__YOUR GOAL__.
Reproduce the passage from the text on Chinese poetry contests below, starting at "A well-known episode" and ending at "cups of wine.".

__READING TEXT__.
● ● ●

Poetry has always been one of the most appreciated arts in China. In the past, the taste for poetry extended to all layers of Chinese society, and at certain times poetic composition was one of the requirements in official examinations for the public civil servant, so that any literate was able to compose poems.
No surprisingly, then, poetry contests arose, in which the participants competed, either by reciting poems or by composing them on the spot. These duels or contests of poetry are called dǒu shī 鬥詩, were practiced as a pastime at festivals and banquets and took different forms, almost always involving the consumption of wine among the participants.
Wine has always been an important element among Chinese society in meetings and celebrations. Since ancient times, at least since the Qín 秦 dynasty (221-206 a.C.), the Chinese had fun participating in various games in which the loser had to drink a stipulated amount of wine. Among the most famous of these games is the so-called tóuhú 投壺, which consists of throwing arrows with the hand into a vessel placed at a certain distance. The one who got more arrows inside was the winner, and the loser had to drink.
Illustration of three women playing tóuhú 投壺.
Over time, these games evolved to include poetic skill and knowledge as game elements. We will cite below some of the most common.
“Wine measure in the Golden Valley”
jīngǔ jiǔshù 金谷酒數
The name of this competition comes from a preface to a book of poetry, known as Jīngǔ shī xù 金谷詩序 ("Preface to the Poems of the Golden Valley"). This text describes the celebration of a banquet that took place during the reign of Emperor Yuánkāng 元康 of the Hàn 漢 dynasty, in a place known as "Golden Valley" (金谷 Jīngǔ). As part of the fun, attendees competed by improvising poems expressing their feelings. When one of the participants failed to compose a poem successfully, he had to drink three measures of wine as a penalty.
From that time on, the expression jīngǔ jiǔshù began to be used to refer to this type of poetic contest, where jiǔshù 酒數 (measure or quantity of wine) is a stipulated amount of wine, usually three cups. The famous poet Lǐ Bái 李白 refers to this type of game in some of his writings.
A well-known episode of somewhat unusual and dangerous poetic contest took place in the final years of the Hàn dynastyn when Cáo Zhí 曹植, forced by his brother Cáo Pī 曹丕, had to compose a poem in the time he took to walk seven steps, as a condition to save his life (to know more, see A Poem in Exchange for the Life of Cáo Zhí).
“Floating cup in winding brook”
liú shāng qū shuǐ 流觴曲水
While jīngǔ jiǔshù was practiced in northern China, another kind of poetic contest emerged in the south, called liú shāng qū shuǐ 流觴曲水 ("floating cup in winding brook"). This game took place on the shores of a brook or stream of water on whose banks the participants lined up and in which someone, upstream, dropped a few floating cups of wine.

● ● ●

__SUPPLIED DATA__.
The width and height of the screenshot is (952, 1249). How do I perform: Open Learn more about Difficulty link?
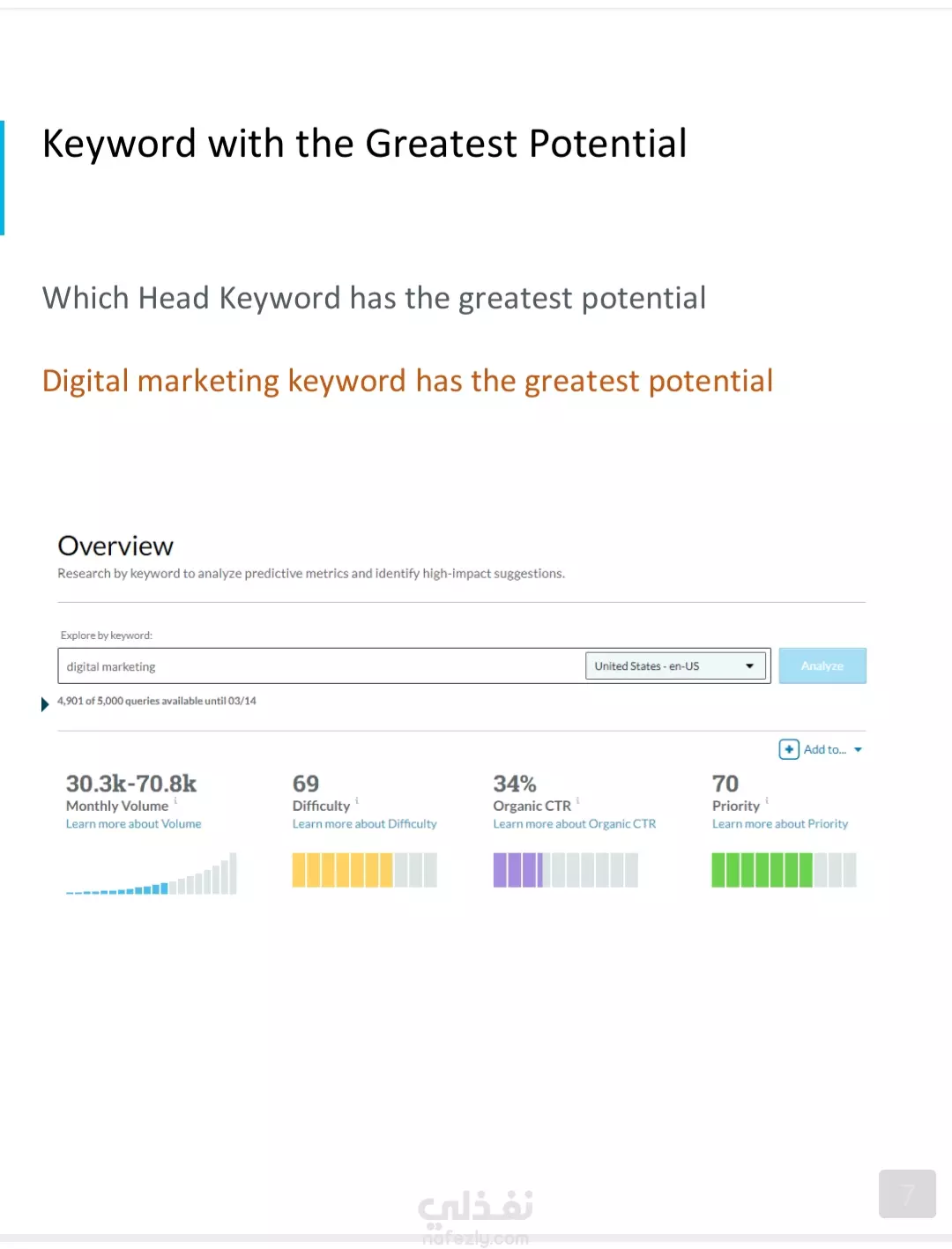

● ● ●

__EXERCISE SOLUTION__.
A well-known episode of somewhat unusual and dangerous poetic contest took place in the final years of the Hàn dynastyn when Cáo Zhí 曹植, forced by his brother Cáo Pī 曹丕, had to compose a poem in the time he took to walk seven steps, as a condition to save his life (to know more, see A Poem in Exchange for the Life of Cáo Zhí).
“Floating cup in winding brook”
liú shāng qū shuǐ 流觴曲水
While jīngǔ jiǔshù was practiced in northern China, another kind of poetic contest emerged in the south, called liú shāng qū shuǐ 流觴曲水 ("floating cup in winding brook"). This game took place on the shores of a brook or stream of water on whose banks the participants lined up and in which someone, upstream, dropped a few floating cups of wine.